Bu anlaşmadan sonra yolsuzluk ve rüşvet iddiaları ayyuka çıktı.
Bahriye vekili İhsan Eryavuz ve Bilecik Mebusu Fikret Onuralp için Yüce Divan’da yargılama kararı alındı.
Açılan Meclis soruşturmasında suçu itiraf eden Bilecik mebusu Fikret Bey “2 milyon liralık ihaleden 210 bin lira komisyon aldıklarını, Denizcilik Bakanı İhsan Bey'in 100 bin lira, kendisinin 55 bin lira aldığını, geriye kalanın da bürokratlara verildiğini” itiraf etti...
Yüce Divan, Yavuz’un onarımı için başka bir firmanın Ankara’daki nüfuzlu kişilere birkaç yüz bin Frank gönderdiğini belirledi.
Yüce Divan;  her iki ismin dokunulmazlıkları kaldırıp, mebusluklarını düşürdü.
İhsan Eryavuz’a  2 sene, Fikret Onuralp’e  4 ay hapis cezası verildi...
Mason olan Onuralp, 1925’de Büyük Üstat olarak seçilmişti. Yolsuzluktan mahkûm olmasından sonra ‘Büyük Loca'daki görevi ve dernek kaydı silindi.

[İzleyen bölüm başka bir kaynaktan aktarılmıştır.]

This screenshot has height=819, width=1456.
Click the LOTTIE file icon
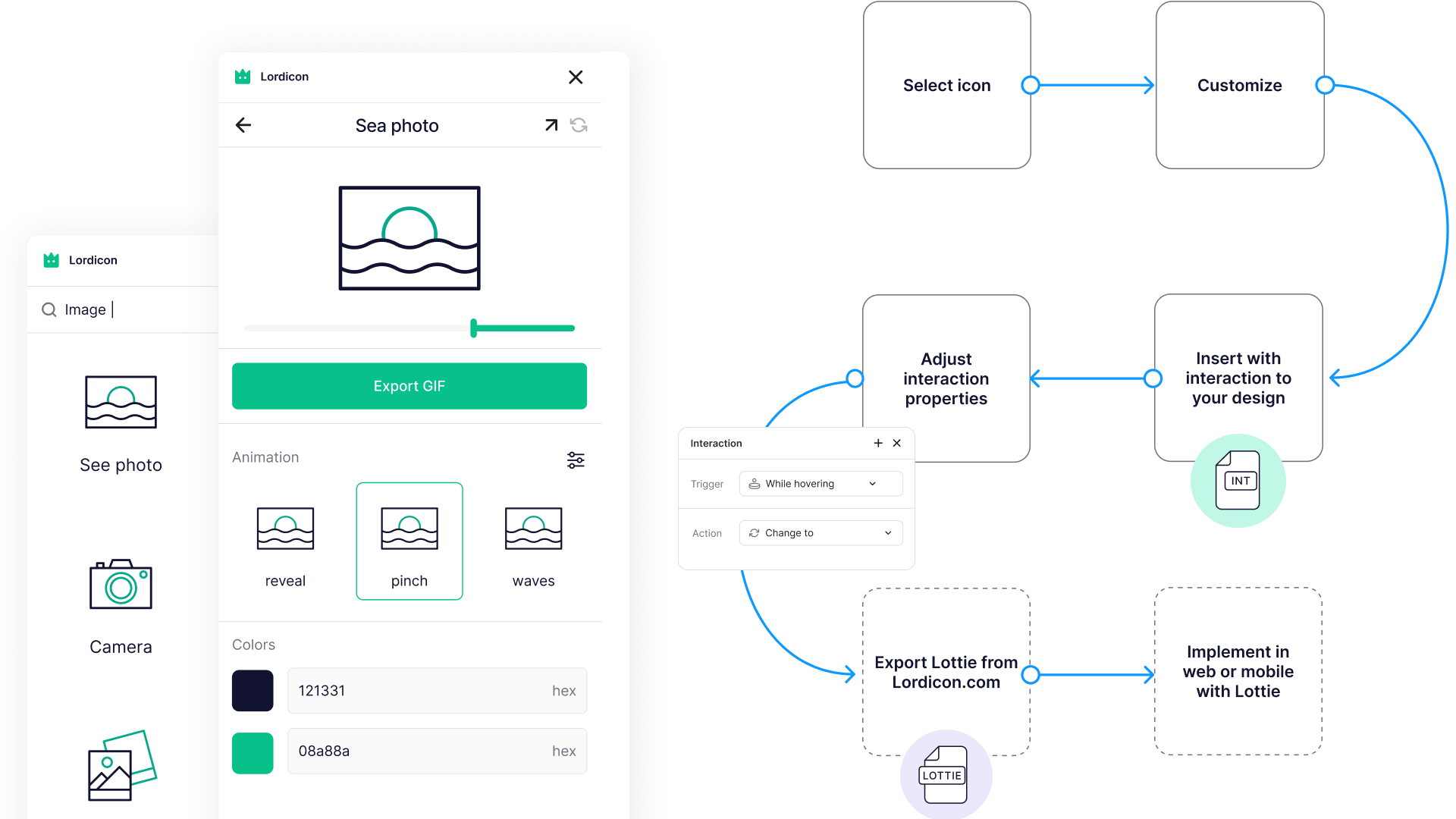click(x=943, y=774)
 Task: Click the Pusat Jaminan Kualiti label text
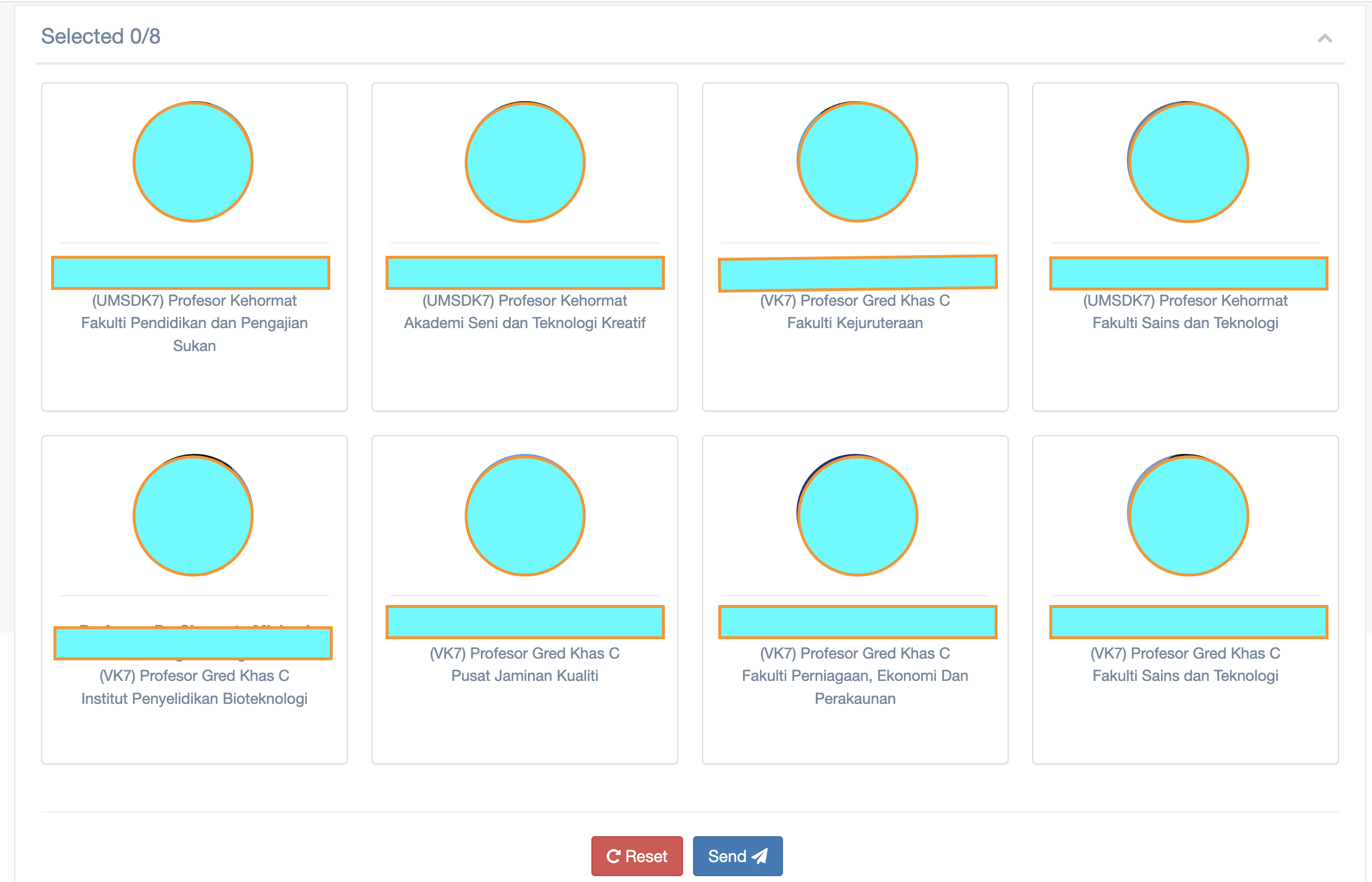524,676
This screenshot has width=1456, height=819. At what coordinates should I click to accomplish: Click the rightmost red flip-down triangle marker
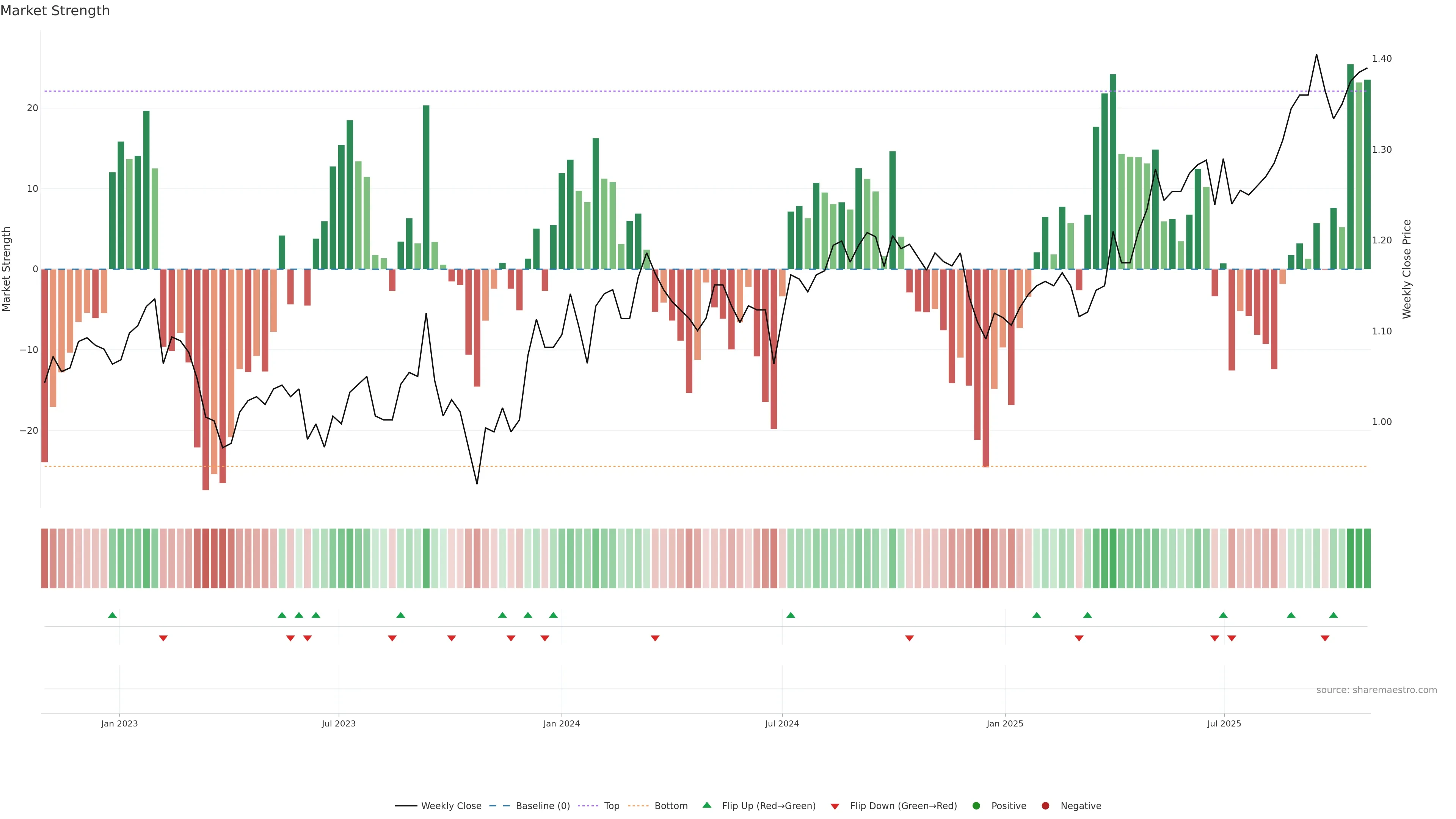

Büyük bir utanç içerinde Türkiye’yi terk edip, Fransa’ya yerleşti orada da öldü.

Eski Ankara İstiklal Mahkemesi Başkanı İhsan Eryavuz, soyadı Kanunu ile aldığı "Eryavuz" soyadını Yavuz-Havuz Yolsuzluğu Davası'ndan sonra "Topçu" olarak değiştirdi.
Yüzlerce masumun ahını alan İstiklal Mahkemesi eski Başkanı İhsan Eryavuz, rezil ve zelil bir şekilde öldü.
Bu olay; Cumhuriyet tarihine ve CHP'nin siciline , “YAVUZ-HAVUZ” hırsızlığı olarak geçti.